Material for the task:
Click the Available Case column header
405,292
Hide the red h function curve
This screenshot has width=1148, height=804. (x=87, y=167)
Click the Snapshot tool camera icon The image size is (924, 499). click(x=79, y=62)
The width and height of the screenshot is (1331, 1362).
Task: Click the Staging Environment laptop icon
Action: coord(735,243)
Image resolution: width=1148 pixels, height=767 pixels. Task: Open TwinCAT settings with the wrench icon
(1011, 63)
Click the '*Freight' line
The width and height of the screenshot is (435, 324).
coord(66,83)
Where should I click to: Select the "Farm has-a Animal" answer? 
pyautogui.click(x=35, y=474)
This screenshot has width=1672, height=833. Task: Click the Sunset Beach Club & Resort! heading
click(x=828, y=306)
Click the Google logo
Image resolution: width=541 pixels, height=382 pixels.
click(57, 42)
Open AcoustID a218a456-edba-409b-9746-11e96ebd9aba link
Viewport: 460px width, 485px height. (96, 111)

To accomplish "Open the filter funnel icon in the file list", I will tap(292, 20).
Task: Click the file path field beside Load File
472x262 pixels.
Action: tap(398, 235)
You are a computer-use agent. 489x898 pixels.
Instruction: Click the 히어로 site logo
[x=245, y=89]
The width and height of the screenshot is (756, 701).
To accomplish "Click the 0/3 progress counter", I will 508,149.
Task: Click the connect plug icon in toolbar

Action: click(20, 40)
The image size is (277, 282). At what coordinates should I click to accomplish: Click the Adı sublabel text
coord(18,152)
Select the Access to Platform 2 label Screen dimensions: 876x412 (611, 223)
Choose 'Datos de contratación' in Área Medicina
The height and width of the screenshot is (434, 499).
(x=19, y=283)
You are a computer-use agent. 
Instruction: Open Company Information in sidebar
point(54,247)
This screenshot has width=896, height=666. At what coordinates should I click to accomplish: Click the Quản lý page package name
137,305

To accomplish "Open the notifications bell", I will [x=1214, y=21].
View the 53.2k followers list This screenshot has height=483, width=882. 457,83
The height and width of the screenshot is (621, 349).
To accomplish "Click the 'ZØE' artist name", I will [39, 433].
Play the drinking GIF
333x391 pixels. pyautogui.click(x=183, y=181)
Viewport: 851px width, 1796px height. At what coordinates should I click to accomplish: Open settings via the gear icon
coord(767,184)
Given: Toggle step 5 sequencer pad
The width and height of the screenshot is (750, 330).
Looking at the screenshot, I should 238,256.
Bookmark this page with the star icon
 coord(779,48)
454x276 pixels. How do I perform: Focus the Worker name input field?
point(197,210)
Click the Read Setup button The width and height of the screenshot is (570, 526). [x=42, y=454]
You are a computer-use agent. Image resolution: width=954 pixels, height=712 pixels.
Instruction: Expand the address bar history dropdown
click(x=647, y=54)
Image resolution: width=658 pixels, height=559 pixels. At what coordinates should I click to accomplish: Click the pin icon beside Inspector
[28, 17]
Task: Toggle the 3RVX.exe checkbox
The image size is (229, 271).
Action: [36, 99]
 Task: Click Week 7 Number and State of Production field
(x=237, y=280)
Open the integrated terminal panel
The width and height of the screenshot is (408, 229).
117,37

Task description:
When a line in the listing includes the word "agent", report that line in full.

Result of this exercise:
You are a computer-use agent. 489x898 pixels.
You are a computer-use agent. 
You are a computer-use agent. Image resolution: width=954 pixels, height=712 pixels.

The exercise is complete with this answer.